THE PROBLEM. Reproduce each line of the entries that carries "Toggle".

TASK INPUTS.

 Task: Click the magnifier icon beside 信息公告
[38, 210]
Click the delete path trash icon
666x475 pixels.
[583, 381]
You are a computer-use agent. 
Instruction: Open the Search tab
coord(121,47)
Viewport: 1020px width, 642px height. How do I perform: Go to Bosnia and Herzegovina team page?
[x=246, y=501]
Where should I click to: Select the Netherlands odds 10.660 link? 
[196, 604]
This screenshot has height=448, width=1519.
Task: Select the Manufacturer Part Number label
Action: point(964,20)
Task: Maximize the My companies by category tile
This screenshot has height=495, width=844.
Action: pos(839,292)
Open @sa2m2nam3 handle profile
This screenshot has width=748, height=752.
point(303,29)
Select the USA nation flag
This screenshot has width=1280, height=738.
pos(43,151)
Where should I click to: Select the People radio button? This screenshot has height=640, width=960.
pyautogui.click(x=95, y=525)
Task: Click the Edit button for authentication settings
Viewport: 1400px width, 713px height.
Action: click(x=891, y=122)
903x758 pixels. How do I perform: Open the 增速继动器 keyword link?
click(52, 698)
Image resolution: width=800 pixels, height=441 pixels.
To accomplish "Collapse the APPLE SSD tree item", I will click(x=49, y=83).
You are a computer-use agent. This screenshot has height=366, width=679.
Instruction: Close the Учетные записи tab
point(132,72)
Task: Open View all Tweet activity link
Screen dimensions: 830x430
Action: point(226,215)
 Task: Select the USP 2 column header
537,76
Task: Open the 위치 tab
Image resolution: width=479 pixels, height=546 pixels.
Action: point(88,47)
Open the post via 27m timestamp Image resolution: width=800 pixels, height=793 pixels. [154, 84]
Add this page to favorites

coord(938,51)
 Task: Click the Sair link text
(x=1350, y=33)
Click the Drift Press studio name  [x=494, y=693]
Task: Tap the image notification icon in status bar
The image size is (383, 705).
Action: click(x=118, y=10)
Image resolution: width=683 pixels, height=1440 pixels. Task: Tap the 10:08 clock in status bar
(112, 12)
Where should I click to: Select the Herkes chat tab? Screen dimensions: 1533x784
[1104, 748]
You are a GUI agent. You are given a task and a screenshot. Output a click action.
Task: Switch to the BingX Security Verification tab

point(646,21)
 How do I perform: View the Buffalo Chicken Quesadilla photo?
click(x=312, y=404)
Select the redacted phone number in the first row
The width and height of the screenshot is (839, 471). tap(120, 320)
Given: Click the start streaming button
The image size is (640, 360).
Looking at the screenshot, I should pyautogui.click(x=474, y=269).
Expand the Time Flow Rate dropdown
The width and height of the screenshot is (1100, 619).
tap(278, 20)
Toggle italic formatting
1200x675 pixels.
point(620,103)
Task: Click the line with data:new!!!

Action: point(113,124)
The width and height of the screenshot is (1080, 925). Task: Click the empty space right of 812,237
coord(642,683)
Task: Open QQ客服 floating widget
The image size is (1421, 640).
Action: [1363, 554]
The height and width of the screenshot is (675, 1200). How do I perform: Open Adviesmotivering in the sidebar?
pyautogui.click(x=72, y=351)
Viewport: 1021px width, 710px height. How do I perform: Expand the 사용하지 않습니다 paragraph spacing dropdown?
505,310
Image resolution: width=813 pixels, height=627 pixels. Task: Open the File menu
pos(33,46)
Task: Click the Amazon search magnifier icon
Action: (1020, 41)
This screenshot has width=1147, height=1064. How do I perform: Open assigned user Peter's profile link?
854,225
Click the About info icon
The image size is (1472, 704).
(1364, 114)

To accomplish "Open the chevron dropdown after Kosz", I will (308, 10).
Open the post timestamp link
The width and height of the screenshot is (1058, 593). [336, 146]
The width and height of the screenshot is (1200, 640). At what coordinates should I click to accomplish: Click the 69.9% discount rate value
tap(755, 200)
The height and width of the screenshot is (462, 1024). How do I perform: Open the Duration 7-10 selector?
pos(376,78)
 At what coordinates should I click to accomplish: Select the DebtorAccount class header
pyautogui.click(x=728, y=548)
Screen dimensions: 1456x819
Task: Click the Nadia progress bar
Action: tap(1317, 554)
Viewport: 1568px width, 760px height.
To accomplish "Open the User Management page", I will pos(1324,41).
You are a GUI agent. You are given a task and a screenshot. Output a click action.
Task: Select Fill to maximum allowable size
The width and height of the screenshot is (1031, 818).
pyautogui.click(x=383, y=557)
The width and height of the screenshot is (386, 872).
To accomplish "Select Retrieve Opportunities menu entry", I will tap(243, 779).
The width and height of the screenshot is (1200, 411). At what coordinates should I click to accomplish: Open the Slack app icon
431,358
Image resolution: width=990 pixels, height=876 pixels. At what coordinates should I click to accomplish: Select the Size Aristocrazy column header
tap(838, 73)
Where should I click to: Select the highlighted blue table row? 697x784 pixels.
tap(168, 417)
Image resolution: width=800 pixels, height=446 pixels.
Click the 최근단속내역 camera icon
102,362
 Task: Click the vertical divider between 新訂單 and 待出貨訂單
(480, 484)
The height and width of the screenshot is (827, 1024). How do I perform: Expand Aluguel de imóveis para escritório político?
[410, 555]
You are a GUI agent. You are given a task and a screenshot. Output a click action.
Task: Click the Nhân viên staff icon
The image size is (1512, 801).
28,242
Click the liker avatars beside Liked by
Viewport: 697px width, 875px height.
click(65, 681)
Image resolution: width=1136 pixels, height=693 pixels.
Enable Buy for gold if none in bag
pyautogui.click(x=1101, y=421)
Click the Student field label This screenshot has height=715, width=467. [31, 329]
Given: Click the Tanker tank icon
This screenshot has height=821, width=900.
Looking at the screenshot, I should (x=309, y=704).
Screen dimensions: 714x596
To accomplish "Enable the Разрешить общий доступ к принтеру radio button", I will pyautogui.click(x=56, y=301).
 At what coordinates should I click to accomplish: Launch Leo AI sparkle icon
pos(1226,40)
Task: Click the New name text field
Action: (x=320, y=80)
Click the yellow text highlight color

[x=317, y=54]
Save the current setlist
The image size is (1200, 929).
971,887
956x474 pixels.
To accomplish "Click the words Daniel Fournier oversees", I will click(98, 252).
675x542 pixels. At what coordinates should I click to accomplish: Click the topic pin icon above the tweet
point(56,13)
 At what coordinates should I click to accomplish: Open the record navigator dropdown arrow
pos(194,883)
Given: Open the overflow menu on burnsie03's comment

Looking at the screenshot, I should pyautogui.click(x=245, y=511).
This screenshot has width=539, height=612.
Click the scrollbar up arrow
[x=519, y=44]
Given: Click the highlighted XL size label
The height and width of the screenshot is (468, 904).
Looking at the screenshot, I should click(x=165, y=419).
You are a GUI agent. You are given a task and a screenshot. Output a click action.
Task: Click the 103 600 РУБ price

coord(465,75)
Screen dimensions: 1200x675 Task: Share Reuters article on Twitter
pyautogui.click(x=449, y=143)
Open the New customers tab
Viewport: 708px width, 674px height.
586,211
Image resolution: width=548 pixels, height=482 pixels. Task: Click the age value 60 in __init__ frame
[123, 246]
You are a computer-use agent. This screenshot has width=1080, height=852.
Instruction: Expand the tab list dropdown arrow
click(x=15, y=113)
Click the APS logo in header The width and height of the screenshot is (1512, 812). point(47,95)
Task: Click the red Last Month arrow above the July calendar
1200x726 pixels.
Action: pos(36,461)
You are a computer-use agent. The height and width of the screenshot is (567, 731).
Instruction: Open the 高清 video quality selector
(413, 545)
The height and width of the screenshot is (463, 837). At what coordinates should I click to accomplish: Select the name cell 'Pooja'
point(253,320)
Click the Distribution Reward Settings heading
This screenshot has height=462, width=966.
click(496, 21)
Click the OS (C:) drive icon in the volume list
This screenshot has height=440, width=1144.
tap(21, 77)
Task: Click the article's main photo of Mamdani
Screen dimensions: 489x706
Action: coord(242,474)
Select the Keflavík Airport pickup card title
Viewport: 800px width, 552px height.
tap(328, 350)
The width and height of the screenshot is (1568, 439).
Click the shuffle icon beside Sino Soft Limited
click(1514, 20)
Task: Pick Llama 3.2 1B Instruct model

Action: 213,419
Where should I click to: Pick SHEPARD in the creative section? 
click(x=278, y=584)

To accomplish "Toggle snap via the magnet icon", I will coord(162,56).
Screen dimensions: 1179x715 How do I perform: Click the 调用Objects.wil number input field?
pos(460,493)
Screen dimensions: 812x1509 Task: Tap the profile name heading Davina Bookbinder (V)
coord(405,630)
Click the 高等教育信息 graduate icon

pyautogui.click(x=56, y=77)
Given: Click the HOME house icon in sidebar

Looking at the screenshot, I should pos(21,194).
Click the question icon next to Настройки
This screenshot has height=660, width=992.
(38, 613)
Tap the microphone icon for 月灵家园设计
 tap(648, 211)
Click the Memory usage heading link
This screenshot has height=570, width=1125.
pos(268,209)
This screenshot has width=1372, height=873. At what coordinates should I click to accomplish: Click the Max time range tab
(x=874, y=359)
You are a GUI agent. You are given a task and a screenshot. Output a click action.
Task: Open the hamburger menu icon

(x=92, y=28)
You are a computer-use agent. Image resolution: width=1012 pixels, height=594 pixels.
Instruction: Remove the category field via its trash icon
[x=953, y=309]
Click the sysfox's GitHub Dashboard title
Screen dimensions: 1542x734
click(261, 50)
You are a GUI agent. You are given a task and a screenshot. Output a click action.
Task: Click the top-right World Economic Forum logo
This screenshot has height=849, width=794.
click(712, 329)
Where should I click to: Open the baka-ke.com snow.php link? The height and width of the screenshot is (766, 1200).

OUTPUT FOR THIS EXERCISE.
Toggle italic formatting
To accomplish "Toggle snap via the magnet icon", I will coord(162,56).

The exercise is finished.